------ DOCUMENT PASSAGE

Frequently Asked Questions

Does pyspider Work with Windows?

Yes, it should, some users have made it work on Windows. But as I don't have windows development environment, I cannot test. Only some tips for users who want to use pyspider on Windows:

  • Some package needs binary libs (e.g. pycurl, lxml), that maybe you cannot install it from pip, Windowns binaries packages could be found in http://www.lfd.uci.edu/~gohlke/pythonlibs/.
  • Make a clean environment with virtualenv
  • Try 32bit version of Python, especially your are facing crash issue.
  • Avoid using Python 3.4.1 (#194, #217)

Unreadable Code (乱码) Returned from Phantomjs

Phantomjs doesn't support gzip, don't set Accept-Encoding header with gzip.

How to Delete a Project?

set group to delete and status to STOP then wait 24 hours. You can change the time before a project deleted via scheduler.DELETE_TIME.

How to Restart a Project?

------------
------ STORED ROWS

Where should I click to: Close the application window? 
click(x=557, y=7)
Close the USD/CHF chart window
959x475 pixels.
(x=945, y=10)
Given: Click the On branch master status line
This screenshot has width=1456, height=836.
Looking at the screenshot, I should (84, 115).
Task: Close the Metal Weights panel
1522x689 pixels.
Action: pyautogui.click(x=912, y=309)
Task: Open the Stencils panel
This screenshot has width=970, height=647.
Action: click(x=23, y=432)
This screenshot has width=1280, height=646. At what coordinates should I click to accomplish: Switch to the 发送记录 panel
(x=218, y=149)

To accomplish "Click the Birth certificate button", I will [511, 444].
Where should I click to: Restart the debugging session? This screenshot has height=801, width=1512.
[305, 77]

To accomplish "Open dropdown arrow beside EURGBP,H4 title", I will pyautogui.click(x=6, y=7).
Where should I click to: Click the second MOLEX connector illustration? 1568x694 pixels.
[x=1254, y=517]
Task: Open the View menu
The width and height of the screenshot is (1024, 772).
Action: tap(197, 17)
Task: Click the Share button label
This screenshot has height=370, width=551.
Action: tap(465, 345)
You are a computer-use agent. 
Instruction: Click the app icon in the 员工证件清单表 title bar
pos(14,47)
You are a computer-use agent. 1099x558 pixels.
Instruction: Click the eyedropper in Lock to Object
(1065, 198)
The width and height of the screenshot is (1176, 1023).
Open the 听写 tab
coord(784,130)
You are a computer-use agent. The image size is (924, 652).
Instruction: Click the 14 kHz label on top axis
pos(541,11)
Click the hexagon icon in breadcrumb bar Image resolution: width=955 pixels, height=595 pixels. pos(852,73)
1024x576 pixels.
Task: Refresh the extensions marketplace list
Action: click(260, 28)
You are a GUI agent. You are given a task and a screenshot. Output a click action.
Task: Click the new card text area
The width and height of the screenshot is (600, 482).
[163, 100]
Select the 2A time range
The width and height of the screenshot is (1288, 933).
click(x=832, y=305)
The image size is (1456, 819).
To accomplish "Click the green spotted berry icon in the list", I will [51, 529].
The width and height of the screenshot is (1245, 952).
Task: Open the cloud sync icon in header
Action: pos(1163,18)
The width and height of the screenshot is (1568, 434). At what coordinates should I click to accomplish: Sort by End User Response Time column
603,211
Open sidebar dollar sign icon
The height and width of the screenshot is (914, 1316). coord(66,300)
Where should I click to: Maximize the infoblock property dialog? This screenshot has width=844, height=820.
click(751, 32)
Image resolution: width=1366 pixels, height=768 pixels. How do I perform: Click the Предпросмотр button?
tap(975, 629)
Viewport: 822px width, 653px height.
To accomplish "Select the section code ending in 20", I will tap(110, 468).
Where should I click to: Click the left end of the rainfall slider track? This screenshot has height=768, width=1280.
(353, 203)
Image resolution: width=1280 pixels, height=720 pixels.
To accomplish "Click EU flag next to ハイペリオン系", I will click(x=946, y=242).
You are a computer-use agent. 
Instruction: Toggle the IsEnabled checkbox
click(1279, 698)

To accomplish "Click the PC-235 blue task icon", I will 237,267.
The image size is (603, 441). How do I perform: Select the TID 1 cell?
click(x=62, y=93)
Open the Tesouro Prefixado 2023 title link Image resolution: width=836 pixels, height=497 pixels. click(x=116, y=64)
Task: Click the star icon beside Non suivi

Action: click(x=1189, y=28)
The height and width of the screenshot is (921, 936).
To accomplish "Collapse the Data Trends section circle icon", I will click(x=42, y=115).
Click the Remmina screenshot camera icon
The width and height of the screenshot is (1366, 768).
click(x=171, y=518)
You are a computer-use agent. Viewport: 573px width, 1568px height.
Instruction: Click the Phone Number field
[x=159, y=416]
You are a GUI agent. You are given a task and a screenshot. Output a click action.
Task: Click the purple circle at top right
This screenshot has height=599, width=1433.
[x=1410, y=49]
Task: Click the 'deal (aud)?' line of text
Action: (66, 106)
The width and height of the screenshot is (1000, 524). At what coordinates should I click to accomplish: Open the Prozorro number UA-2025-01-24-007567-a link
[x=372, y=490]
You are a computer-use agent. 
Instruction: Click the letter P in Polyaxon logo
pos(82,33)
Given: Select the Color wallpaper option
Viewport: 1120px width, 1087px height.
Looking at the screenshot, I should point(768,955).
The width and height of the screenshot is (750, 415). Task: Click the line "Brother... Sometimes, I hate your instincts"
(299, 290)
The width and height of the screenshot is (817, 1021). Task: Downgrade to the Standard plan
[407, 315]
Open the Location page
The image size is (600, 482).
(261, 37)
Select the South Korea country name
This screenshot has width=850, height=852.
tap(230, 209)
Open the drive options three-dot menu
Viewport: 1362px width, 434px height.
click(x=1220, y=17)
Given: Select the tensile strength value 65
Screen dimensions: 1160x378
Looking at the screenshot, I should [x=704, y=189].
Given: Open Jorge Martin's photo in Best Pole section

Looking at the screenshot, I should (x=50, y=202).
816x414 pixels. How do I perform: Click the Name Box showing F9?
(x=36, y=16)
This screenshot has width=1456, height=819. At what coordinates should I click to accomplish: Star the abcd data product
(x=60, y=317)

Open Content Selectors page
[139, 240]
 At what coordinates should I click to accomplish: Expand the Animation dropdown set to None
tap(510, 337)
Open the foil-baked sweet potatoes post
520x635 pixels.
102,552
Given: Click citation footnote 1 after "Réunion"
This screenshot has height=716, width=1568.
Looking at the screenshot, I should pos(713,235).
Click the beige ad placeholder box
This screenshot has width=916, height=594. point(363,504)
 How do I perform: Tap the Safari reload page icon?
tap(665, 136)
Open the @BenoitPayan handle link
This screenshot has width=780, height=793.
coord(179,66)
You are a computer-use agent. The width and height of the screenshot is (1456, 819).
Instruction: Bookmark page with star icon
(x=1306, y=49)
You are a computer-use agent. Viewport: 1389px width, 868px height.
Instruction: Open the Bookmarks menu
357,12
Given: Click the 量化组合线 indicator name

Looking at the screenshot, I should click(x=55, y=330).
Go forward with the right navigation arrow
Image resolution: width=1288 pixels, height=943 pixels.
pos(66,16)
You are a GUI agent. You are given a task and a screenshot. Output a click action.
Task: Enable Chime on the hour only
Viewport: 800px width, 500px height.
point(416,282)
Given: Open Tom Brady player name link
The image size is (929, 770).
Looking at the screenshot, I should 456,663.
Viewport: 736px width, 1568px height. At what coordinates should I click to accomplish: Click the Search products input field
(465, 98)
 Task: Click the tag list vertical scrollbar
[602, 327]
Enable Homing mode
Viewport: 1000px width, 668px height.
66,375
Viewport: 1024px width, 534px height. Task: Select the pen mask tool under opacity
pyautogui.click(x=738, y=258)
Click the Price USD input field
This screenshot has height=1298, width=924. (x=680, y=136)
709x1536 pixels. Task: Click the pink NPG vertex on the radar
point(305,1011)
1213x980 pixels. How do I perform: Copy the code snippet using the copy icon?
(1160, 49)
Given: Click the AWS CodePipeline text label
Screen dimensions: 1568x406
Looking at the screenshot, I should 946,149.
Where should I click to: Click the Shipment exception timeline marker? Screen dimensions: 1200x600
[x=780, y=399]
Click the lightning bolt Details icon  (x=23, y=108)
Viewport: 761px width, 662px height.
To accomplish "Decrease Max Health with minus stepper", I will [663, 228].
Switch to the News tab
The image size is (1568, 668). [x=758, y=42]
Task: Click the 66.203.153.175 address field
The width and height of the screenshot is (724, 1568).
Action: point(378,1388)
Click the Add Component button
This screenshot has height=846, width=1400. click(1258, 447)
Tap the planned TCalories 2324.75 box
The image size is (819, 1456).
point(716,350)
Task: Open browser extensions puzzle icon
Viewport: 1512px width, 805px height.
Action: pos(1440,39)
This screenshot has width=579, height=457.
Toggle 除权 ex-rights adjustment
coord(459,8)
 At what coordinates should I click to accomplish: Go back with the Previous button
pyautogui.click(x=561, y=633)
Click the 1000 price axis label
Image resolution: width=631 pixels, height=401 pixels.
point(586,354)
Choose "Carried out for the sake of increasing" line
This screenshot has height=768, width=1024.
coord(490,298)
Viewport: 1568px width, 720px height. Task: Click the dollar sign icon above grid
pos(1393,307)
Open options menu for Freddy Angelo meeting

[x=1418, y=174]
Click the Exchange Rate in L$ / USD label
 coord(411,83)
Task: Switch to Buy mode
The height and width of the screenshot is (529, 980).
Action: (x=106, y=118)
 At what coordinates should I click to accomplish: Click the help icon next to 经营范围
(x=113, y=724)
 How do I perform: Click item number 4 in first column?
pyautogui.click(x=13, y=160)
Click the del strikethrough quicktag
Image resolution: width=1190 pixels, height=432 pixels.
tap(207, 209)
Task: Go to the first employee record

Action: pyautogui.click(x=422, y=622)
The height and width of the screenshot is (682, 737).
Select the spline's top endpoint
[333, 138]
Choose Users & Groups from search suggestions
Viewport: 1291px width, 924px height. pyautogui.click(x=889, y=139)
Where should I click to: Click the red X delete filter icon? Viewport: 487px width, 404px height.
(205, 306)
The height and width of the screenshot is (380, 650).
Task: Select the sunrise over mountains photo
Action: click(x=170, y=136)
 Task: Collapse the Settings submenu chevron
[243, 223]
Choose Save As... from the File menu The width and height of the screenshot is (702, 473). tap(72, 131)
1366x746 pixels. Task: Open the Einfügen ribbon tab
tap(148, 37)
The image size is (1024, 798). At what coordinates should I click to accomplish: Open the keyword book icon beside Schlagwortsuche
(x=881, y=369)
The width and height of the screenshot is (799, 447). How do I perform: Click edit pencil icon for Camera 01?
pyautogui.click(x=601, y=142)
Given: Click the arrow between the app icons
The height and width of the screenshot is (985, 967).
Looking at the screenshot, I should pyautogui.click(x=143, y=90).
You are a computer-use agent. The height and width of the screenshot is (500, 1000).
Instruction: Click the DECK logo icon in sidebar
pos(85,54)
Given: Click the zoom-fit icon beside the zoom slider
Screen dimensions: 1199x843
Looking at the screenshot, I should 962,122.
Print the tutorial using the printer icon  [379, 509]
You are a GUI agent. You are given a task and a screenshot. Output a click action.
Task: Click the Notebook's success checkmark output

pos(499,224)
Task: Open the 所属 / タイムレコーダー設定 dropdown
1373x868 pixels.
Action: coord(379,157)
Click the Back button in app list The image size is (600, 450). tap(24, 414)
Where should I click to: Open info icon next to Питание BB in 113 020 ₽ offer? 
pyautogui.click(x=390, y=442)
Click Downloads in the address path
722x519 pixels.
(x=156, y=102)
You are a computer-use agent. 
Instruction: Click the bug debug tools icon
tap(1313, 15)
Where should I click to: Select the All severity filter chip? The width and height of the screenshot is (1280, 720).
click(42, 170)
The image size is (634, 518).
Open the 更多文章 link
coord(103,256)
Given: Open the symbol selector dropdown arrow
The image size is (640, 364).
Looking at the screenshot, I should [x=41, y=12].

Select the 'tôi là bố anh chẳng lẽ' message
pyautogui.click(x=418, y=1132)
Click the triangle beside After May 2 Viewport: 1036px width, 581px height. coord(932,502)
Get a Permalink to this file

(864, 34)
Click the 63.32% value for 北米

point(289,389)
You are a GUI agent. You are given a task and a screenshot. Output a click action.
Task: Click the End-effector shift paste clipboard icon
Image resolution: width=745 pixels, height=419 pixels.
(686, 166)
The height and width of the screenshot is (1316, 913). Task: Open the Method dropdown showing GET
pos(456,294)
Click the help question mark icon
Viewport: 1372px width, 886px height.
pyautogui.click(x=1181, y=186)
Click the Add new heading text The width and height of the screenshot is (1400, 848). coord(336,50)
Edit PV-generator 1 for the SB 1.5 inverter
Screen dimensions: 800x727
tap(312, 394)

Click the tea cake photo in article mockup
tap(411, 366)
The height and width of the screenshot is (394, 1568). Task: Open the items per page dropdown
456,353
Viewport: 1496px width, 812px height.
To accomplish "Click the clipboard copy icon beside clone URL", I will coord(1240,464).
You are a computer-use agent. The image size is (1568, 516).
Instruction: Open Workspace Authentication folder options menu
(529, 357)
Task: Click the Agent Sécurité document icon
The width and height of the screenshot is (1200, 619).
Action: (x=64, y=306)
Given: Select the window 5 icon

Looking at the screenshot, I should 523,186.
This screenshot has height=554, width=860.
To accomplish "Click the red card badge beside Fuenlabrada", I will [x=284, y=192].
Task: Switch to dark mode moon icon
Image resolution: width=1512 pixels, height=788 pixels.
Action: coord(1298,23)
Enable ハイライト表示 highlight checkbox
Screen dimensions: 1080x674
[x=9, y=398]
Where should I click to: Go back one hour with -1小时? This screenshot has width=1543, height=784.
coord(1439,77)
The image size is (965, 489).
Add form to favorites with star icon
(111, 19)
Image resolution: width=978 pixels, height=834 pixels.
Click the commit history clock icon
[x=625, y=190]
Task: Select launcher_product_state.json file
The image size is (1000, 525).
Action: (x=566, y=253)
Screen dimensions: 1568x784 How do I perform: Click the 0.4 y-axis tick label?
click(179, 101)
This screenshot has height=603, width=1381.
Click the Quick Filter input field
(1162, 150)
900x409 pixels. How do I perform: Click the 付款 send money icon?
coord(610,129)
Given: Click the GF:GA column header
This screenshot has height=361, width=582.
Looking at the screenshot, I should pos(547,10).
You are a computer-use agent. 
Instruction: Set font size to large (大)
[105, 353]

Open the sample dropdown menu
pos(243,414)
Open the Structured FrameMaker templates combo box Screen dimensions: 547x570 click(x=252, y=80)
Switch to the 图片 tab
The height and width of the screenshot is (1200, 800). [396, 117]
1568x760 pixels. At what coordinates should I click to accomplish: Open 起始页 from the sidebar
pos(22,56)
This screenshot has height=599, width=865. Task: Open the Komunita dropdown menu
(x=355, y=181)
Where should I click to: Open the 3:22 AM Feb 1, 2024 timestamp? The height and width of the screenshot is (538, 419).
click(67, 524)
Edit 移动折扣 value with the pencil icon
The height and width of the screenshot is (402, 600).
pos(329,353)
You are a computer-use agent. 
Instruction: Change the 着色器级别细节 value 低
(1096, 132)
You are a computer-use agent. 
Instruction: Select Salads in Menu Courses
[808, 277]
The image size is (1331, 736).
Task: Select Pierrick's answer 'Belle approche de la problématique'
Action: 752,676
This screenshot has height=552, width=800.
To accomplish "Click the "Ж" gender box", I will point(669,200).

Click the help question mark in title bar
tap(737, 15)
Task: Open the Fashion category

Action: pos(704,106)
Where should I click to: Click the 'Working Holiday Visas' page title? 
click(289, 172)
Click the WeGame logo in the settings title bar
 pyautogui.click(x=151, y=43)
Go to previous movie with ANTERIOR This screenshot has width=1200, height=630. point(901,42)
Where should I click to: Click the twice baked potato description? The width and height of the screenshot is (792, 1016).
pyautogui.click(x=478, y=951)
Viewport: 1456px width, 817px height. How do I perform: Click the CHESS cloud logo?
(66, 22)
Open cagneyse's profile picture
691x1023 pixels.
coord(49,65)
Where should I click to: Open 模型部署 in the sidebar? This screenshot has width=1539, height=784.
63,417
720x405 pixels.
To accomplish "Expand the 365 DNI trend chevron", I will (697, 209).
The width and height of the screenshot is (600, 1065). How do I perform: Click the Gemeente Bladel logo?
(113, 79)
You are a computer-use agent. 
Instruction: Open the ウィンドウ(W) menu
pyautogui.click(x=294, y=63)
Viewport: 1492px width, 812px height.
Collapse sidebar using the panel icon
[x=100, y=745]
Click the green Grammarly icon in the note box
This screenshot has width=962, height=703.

------------

AIM 1:
Please return the part of the pyspider FAQ that begins at the words "Frequently Asked Questions" and stops after "header with gzip.".
AIM 2:
Answer these from the pyspider FAQ:
(a) Which Python version should Windows users avoid?
(b) What compression does Phantomjs not support?
(c) How long should you wait after setting a project's group to delete and its status to STOP?
Rely on the pyspider FAQ alone.

EXERCISE ANSWER 1:
Frequently Asked Questions

Does pyspider Work with Windows?

Yes, it should, some users have made it work on Windows. But as I don't have windows development environment, I cannot test. Only some tips for users who want to use pyspider on Windows:

  • Some package needs binary libs (e.g. pycurl, lxml), that maybe you cannot install it from pip, Windowns binaries packages could be found in http://www.lfd.uci.edu/~gohlke/pythonlibs/.
  • Make a clean environment with virtualenv
  • Try 32bit version of Python, especially your are facing crash issue.
  • Avoid using Python 3.4.1 (#194, #217)

Unreadable Code (乱码) Returned from Phantomjs

Phantomjs doesn't support gzip, don't set Accept-Encoding header with gzip.

EXERCISE ANSWER 2:
(a) Python 3.4.1
(b) Gzip
(c) 24 hours